━━━━━ Task input

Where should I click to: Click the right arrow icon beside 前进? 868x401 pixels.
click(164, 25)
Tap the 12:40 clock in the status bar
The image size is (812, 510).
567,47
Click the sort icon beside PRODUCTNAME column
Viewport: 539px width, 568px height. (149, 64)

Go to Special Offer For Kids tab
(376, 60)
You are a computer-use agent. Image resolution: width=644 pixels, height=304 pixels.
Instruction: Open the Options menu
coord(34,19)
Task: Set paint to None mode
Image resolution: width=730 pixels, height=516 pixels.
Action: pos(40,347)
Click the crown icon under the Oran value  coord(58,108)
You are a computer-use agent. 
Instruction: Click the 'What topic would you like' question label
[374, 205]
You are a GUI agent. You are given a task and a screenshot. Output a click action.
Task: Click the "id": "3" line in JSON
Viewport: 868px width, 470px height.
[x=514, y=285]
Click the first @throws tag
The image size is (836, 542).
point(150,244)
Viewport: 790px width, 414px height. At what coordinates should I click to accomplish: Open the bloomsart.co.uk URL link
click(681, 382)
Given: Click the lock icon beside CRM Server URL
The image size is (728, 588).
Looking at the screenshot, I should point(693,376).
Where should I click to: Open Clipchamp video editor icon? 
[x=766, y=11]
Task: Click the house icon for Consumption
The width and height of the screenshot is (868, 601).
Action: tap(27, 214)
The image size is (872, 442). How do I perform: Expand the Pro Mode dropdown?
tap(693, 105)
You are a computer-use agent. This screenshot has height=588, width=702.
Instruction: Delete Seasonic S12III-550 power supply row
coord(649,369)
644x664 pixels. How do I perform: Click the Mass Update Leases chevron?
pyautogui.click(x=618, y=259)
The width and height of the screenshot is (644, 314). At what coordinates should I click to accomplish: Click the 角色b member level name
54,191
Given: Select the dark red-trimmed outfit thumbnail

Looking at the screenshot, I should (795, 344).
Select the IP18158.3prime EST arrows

━━━━━━━━━━

[Work instructions] Given the records above, restate word for word only the lines starting at the one with "Viewport: 790px width, 414px" and ending at the one with "Task: Click the house icon for Consumption".

[Response to this exercise]
Viewport: 790px width, 414px height. At what coordinates should I click to accomplish: Open the bloomsart.co.uk URL link
click(681, 382)
Given: Click the lock icon beside CRM Server URL
The image size is (728, 588).
Looking at the screenshot, I should point(693,376).
Where should I click to: Open Clipchamp video editor icon? 
[x=766, y=11]
Task: Click the house icon for Consumption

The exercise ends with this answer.